----- Data for this task

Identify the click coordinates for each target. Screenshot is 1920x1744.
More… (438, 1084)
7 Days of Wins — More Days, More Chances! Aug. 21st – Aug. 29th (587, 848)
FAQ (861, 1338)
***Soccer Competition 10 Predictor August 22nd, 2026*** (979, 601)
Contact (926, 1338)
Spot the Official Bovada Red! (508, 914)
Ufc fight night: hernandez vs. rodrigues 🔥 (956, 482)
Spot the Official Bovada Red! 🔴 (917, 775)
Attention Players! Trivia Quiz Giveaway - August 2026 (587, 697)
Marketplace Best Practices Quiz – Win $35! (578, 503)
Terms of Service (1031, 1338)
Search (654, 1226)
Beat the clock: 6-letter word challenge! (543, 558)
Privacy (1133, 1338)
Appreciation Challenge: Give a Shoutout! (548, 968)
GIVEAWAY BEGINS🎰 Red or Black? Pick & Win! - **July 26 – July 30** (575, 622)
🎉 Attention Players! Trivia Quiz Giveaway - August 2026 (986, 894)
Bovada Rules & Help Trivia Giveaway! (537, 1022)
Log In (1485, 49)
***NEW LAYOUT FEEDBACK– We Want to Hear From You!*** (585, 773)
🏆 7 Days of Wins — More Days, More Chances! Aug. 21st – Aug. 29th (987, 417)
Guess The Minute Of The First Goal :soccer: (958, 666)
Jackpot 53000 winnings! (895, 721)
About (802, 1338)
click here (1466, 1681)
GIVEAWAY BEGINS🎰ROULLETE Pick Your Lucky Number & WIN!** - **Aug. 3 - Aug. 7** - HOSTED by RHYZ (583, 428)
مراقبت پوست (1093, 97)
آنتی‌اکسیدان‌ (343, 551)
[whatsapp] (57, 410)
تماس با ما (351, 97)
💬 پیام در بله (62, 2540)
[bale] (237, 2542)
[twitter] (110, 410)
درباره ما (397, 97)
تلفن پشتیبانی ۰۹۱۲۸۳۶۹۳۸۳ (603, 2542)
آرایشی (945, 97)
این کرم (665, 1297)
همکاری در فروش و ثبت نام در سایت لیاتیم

----------

# Directions
Every line of the data that includes the word "click" should be copied.

# Answer space
Identify the click coordinates for each target. Screenshot is 1920x1744.
click here (1466, 1681)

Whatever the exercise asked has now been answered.